Copulsing tumor antigen‐pulsed dendritic cells with zoledronate efficiently enhance the expansion of tumor antigen‐specific CD8+ T cells via Vγ9γδ T cell activation

We demonstrate that Vγ9γδ T cells activated by zoledronate can link innate and acquired immunity through crosstalk with dendritic cells (DCs) in a way that can amplify activation and proliferation of tumor antigen‐specific CD8+ T cells. DCs pulsed with antigen alone or antigen plus zoledronate were used to stimulate the in vitro expansion of antigen‐specific CD8+ T cells. MART‐1‐modified peptide (A27L peptide) and apoptotic HLA‐A∗0201‐positive, MART‐1‐positive JCOCB tumor cell lines were used as tumor antigen sources.
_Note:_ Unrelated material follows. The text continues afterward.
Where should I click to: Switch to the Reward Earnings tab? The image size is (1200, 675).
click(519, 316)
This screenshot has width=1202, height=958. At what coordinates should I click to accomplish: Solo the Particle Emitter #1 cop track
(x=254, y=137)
The percentage of A27L‐specific CD8+ T cells within the responding lymphocytes on Day 7 when immature DCs (imDCs) were cultured in the presence of A27L peptide and 0.01 μM zoledronate was significantly higher ( P =0.002, n =11) than that observed when imDCs were cultured with the lymphocytes in the presence of the A27L peptide alone. This enhancing effect of zoledronate was significantly reduced when γδ T cells were depleted from responding lymphocytes ( P =0.030, n =5), indicating that the effect is mediated mainly through Vγ9γδ T cells activated by zoledronate‐pulsed imDCs. When imDCs copulsed with zoledronate and apoptotic JCOCB tumor cell lines were used, the percentage of A27L‐specific CD8+ T cells was higher than that observed using imDCs with the apoptotic JCOCB lines alone, suggesting that zoledronate treatment of imDCs enhances the cross‐presentation ability of DCs. These findings suggest a potentially valuable role for Vγ9γδ T cell activation for expanding antigen‐specific CD8+T cells using DCs copulsed with tumor antigen and zoledronate in the design of vaccine therapies for malignancy.